The 1800 Philadelphia Directory found James Scott listed for the first time, #13 Becks Alley. The Philadelphia Directory for 1801 listed the names of occupants on each street as well as a general index. The Becks Alley listing (page 187) follows and appears to be exactly in order of their house location:

William Faulkner, shipwright; James Scott, shipwright; Alexander Taylor, shipwright; Caleb Cushing, shipwright; Israel Beak, blacksmith; Jesse Turner, shipwright; William Gilfry, laborer; Latholan McClane, painter and glazier; Mr. Picquet, clock maker; Elizabeth M’Pherson, cigar maker; John Jackson, blacksmith; Samuel Peirce, shipmaker and James Dobbin, soap boiler. (The 1800 census is almost identical to this order of listing with a slight variation in spelling of surnames.)
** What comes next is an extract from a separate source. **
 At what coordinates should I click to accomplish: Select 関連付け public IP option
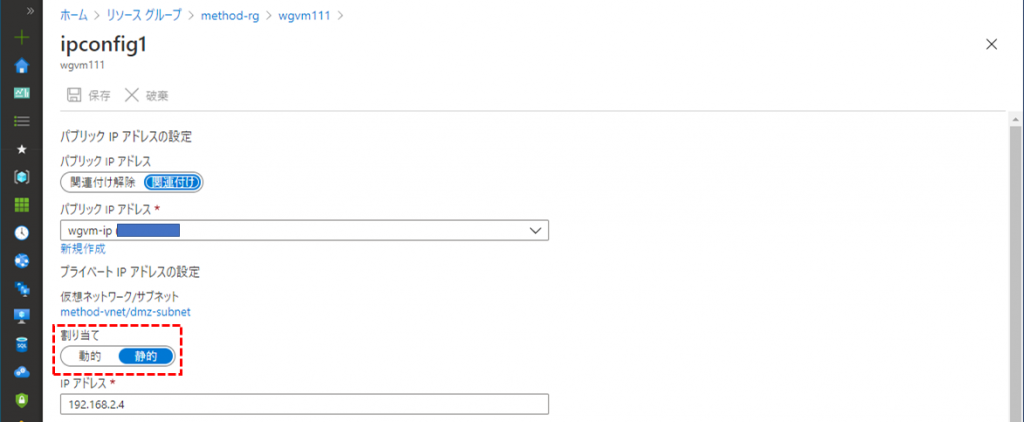[173, 183]
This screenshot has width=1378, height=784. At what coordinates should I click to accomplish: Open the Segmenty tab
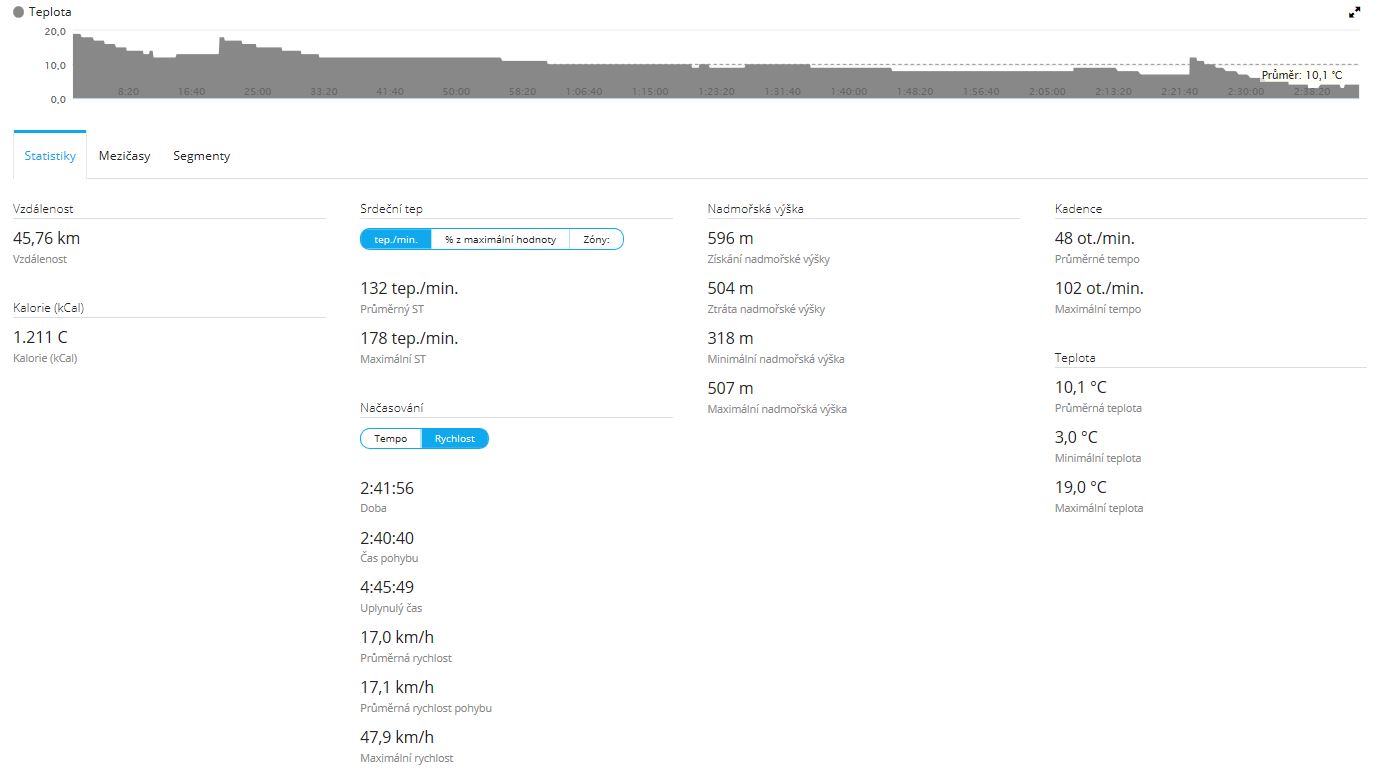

What brought me to research this small alley, one block wide, dating from about 1760? Just a year ago I decided to further my research on an ancestor of mine, Elizabeth Meredith. At that time my research indicated she had moved with her husband Israel Meredith to York County, PA in 1799. Israel died in 1811. In 1814 she married, for what I thought was a second time, a Samuel Garretson. The ceremony was a Quaker ceremony held in Warrington Township, York County. The wedding certificate listed her parents as James Scott of Philadelphia and wife Elizabeth deceased. In addition, I came across a will on the internet written by a Mary Houlton “maiden” of Philadelphia in 1806 and probated in 1811. She made some 20 bequeaths in her will, the majority being to nephews, nieces. and friends. One of these bequeaths of 10 pounds was to a Mary Gardner, daughter of her niece Elizabeth Meredith. I immediately assumed this Elizabeth Meredith was my ancestor. Further, the introduction of the name Mary Gardner had to be resolved. After a year’s work my assumption was proven correct in that James and Elizabeth Houlton Scott (#13 Becks Alley) of Southwark were indeed Elizabeth Meredith’s parents.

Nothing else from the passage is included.